The helicopter pilot was shown a glass of the fuel to be put in the tank so that he could smell it and see its colour. However, after confirming it was the correct fuel, somehow the wrong fuel was added to the tank. No one knows where the error lay.
What is interesting, though perhaps not surprising, is that, in both cases, the individuals involved took full responsibility for their error. It did not occur to either of them that the ‘blame’ lay anywhere else.
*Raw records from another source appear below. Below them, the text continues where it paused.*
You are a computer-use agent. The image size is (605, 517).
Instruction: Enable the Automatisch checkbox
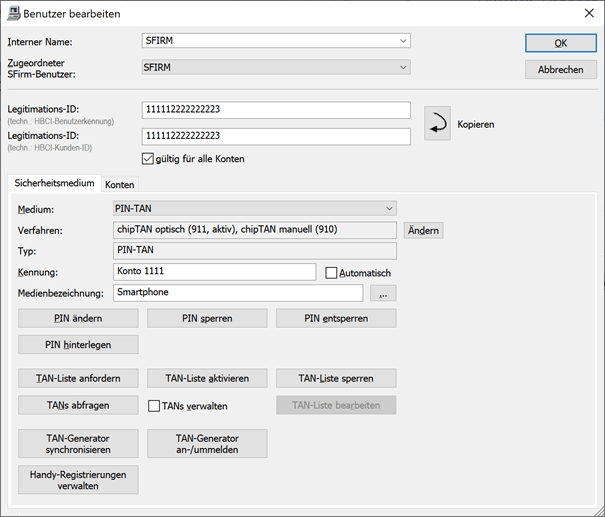tap(331, 273)
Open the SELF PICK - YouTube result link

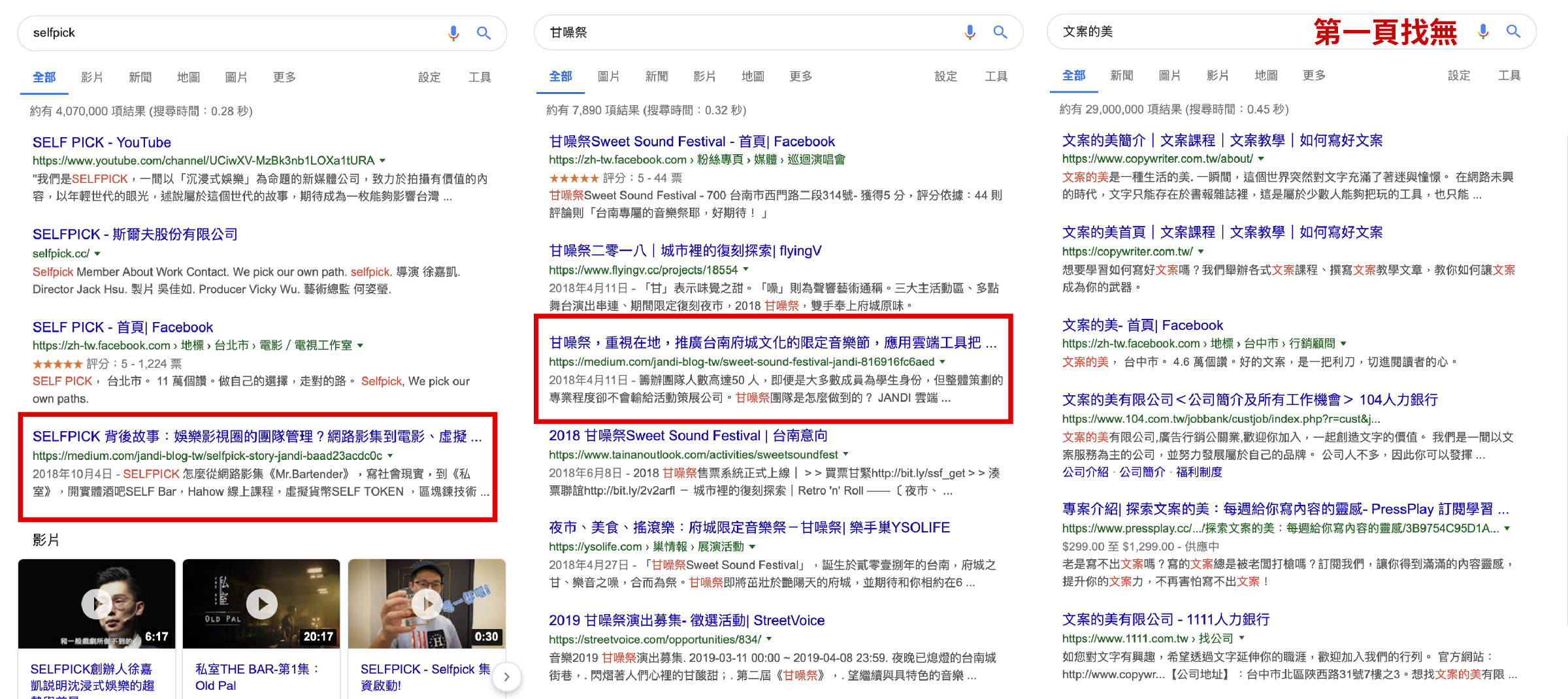(x=102, y=142)
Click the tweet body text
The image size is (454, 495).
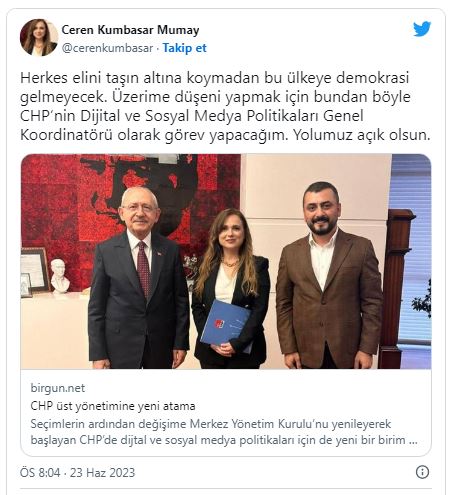click(225, 106)
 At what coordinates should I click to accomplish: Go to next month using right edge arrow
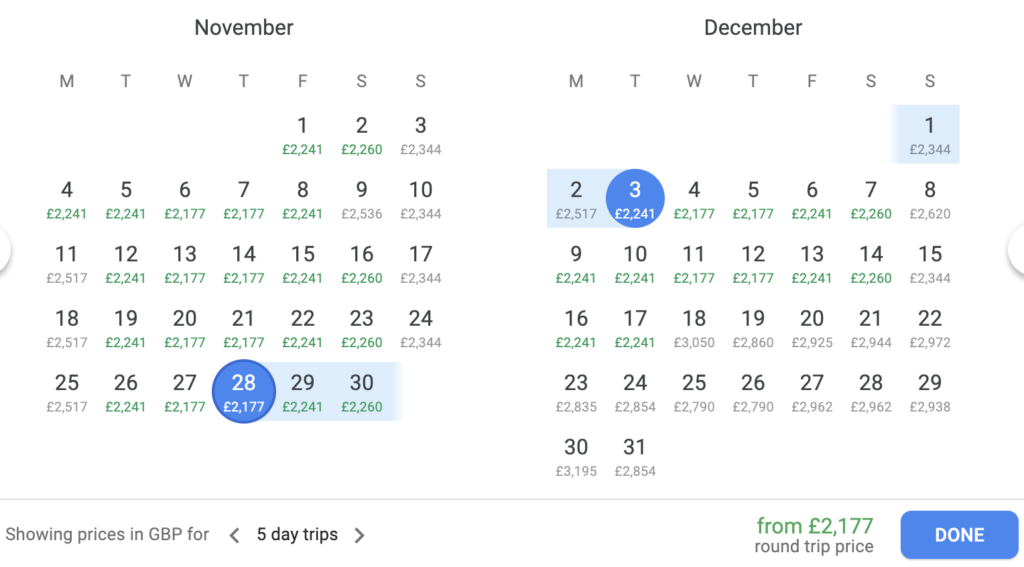point(1017,249)
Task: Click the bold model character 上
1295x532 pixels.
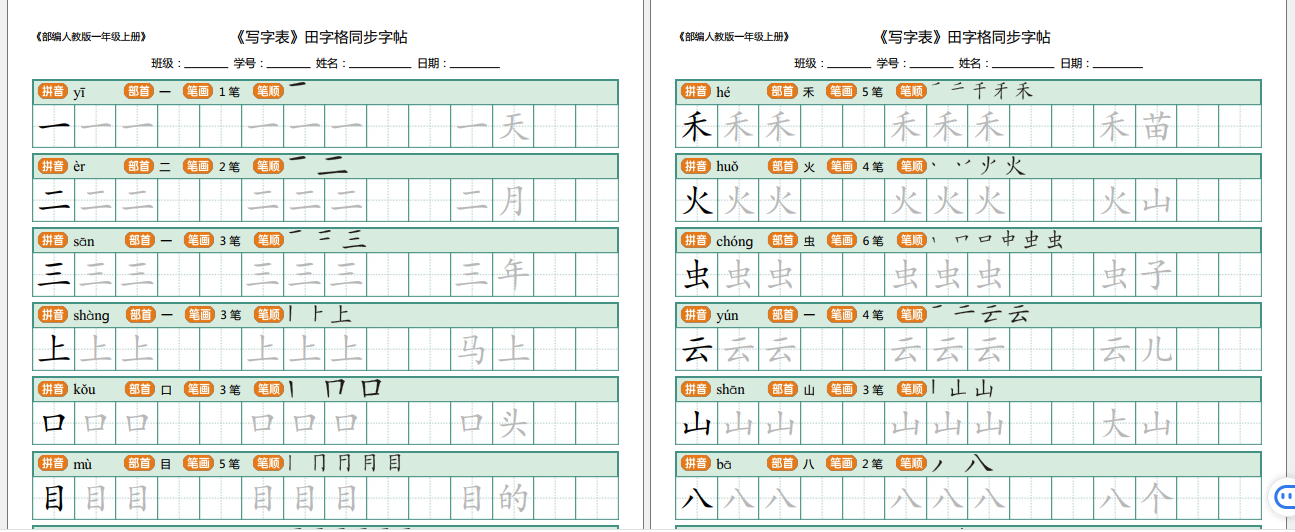Action: pos(53,349)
A modern synthesis of these two incidents is that both individuals at the sharp end should not bear the entire burden of blame; others hold responsibility as well. However, the pendulum swings too far, and reaches a point where these incidents are put forward as good arguments for having a ‘no blame’ culture. This is wrong. The two individuals do bear a certain responsibility, but the fact they were able to make these errors lies with other deeper and more complex aspects of the incidents. To put it more bluntly, the fundamental ‘blame’ lies elsewhere, in the domain of those who designed the procedures. They are equally at fault, or perhaps even more so. Who thought up the procedures that made it so easy for these errors to occur, and had the authority to implement them?
There are, of course, other examples of similar incidents. Every year tens of thousands of drivers in the UK put the wrong fuel in their cars. The cost to the country runs to millions of pounds, wasted time, and the environmental problem of disposal of the mixed fuel. Are they to ‘blame’ for this obvious mistake? Well, yes, but that’s too narrow an approach. So where does the real blame lie? Surely it should be with a higher authority – at governmental or manufacturer level. After all, it would be so easy to have pump nozzles designed to fit only the correct tank filler opening. This would then create a condition where the potential for ‘human error’ is obviated.
And so it is with the doctor and the helicopter pilot. They are not without blame, but the real culprits are those in higher places, who did not foresee the possible failures in each of these procedures and build in appropriate barriers and defences to prevent such dreadful outcomes. They are really the ones ‘to blame’.
But let us remove the word ‘blame’ altogether and replace it with two much better words: ACCOUNTABILITY and RESPONSIBILITY. ‘Blame’ carries with it notions of punishment and condemnation. The alternatives remove this negativity and allow for more positive outcomes based on learning and proactivity.
We are all accountable and responsible for our own safety and that of others.